* Exercise instructions:
Quote the entries below from the line with "2022年7月 (249, 1144)" through the line with "[カブスカウト] (34, 1948)", both ends included, and only those lines.

* Provided material:
# # # #

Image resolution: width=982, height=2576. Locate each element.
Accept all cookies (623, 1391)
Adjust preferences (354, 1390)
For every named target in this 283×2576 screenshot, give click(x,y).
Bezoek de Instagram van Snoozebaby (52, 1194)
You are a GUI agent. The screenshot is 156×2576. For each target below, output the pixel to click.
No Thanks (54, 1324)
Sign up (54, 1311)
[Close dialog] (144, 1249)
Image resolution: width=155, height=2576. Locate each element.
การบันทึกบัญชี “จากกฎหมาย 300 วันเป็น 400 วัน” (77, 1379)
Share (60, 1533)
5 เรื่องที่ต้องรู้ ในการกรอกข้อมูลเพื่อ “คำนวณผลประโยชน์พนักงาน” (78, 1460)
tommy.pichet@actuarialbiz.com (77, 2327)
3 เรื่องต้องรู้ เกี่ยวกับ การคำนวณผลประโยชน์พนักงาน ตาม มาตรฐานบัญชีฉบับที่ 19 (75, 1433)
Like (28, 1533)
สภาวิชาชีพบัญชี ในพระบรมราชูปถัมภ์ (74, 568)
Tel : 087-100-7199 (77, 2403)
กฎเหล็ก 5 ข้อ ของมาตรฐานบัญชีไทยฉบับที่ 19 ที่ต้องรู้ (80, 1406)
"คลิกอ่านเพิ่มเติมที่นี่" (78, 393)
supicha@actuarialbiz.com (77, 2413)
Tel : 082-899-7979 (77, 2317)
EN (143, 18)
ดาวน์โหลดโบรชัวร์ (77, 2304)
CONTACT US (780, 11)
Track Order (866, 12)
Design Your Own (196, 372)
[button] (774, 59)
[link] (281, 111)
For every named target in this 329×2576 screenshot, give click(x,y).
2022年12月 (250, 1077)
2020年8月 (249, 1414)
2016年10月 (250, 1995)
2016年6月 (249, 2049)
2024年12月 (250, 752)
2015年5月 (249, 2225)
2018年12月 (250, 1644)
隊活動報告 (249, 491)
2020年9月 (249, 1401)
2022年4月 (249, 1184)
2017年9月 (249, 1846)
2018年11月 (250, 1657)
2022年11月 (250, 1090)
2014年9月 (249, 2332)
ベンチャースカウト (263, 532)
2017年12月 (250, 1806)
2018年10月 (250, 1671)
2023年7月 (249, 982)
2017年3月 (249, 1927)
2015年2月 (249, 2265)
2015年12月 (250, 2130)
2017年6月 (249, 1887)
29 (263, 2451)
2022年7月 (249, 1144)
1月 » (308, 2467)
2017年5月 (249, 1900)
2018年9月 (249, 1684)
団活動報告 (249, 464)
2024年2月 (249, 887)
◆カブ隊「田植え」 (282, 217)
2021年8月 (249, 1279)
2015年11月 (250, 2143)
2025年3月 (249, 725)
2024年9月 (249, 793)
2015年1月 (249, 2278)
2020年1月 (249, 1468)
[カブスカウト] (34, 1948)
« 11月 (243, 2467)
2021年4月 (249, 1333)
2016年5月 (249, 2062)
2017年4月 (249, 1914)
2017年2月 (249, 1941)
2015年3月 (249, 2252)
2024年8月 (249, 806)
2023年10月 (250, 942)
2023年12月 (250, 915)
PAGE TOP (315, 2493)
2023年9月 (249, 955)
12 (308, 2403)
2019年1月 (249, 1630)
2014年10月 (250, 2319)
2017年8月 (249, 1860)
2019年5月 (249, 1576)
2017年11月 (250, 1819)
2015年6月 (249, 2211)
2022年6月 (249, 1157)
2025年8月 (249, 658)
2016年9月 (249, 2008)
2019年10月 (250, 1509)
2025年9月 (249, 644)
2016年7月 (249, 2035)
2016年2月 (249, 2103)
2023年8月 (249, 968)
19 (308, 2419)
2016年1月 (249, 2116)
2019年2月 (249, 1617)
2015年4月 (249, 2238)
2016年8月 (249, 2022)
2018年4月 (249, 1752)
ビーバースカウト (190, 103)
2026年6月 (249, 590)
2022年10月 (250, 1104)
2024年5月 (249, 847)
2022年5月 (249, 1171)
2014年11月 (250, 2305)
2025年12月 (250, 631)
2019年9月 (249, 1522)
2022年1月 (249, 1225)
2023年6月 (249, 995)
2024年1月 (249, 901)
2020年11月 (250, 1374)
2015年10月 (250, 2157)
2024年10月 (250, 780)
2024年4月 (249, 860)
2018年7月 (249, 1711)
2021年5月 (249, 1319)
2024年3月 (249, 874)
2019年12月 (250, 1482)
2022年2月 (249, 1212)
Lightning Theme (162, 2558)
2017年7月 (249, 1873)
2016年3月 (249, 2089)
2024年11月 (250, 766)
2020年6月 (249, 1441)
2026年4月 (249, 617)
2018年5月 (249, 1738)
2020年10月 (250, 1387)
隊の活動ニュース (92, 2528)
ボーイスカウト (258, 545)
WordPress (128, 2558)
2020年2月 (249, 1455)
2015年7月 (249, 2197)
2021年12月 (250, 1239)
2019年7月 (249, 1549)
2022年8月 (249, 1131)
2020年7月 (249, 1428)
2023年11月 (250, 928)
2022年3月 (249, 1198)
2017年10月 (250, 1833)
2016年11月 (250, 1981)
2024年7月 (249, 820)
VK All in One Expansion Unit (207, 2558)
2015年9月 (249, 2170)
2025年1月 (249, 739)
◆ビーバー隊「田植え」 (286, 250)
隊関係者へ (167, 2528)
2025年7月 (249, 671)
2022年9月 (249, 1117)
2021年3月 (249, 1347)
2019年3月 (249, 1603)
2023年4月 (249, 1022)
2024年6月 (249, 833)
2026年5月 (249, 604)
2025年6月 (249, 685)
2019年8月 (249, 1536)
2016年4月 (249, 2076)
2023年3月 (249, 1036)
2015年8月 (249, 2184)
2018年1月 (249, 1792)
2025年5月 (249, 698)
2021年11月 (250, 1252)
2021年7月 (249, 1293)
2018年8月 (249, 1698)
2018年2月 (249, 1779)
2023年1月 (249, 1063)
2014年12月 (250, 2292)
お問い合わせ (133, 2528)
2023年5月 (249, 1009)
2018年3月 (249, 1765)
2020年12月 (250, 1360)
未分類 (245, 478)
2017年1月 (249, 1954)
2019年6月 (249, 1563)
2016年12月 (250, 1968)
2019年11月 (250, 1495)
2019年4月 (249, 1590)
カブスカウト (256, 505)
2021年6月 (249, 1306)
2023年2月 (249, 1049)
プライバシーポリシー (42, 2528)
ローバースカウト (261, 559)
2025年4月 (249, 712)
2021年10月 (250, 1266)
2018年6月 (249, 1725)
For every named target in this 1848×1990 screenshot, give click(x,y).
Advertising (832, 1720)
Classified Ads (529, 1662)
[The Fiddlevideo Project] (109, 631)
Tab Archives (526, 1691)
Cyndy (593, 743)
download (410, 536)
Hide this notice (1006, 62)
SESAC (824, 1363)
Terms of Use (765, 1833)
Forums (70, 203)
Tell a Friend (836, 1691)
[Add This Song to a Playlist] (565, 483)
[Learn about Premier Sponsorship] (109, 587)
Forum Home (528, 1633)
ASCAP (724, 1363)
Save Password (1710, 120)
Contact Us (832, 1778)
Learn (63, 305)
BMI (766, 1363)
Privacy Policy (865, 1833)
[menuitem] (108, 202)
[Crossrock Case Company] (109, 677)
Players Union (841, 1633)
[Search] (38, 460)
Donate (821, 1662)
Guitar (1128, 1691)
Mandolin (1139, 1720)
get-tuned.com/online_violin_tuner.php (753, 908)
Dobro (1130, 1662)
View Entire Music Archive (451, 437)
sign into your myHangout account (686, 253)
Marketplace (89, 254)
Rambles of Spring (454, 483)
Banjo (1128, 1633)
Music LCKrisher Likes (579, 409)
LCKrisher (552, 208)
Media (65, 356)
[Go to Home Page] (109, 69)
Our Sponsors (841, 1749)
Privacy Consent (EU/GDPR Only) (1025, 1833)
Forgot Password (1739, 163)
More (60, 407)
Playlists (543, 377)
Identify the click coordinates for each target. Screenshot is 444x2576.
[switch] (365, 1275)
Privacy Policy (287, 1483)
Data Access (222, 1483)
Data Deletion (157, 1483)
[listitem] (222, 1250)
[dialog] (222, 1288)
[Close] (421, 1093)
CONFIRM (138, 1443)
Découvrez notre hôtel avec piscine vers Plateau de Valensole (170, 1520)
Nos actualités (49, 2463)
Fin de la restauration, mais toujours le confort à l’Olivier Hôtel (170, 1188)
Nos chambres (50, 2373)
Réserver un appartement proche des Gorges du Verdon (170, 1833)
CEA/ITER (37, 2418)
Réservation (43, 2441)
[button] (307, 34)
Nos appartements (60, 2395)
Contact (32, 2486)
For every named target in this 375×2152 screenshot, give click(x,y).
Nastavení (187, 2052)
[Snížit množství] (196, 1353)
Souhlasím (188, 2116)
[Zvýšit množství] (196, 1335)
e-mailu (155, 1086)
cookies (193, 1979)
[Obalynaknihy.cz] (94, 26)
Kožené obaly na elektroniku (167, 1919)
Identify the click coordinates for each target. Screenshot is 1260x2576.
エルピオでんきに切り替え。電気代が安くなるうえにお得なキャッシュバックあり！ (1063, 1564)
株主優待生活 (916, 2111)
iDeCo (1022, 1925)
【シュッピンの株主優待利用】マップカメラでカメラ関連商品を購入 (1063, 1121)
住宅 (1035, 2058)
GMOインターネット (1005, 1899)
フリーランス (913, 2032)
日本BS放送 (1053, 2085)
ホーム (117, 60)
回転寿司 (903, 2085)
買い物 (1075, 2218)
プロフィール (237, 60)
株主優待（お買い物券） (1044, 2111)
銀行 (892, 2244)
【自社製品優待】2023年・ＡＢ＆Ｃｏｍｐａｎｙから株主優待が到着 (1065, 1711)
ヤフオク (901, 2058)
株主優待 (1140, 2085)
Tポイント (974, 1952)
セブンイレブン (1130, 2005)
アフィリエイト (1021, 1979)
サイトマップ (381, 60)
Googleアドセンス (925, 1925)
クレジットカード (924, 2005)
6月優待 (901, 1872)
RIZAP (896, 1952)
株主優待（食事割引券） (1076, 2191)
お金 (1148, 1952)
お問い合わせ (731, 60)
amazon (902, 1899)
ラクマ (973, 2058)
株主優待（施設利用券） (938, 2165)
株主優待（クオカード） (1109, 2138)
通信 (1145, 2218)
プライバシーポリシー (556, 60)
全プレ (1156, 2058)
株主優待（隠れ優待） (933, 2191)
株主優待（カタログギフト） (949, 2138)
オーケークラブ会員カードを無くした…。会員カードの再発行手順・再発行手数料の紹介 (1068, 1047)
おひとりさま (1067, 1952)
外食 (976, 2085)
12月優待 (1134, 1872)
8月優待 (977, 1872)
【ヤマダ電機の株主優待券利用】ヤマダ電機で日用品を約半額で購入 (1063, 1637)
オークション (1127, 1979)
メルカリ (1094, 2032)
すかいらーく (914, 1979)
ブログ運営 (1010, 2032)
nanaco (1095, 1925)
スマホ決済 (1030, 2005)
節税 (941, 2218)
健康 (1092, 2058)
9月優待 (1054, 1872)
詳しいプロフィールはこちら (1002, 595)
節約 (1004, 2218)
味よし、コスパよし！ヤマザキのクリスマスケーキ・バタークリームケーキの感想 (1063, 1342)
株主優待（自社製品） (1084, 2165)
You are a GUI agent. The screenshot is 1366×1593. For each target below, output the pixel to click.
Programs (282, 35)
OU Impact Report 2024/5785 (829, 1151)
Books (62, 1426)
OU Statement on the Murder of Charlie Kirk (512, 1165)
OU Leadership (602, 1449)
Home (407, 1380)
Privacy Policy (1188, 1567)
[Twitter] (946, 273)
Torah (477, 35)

# # # #

* Task output:
2022年7月 (249, 1144)
1月 » (308, 2467)
2017年5月 (249, 1900)
2018年9月 (249, 1684)
団活動報告 (249, 464)
2024年2月 (249, 887)
◆カブ隊「田植え」 (282, 217)
2021年8月 (249, 1279)
2015年11月 (250, 2143)
2025年3月 (249, 725)
2024年9月 (249, 793)
2015年1月 (249, 2278)
2020年1月 (249, 1468)
[カブスカウト] (34, 1948)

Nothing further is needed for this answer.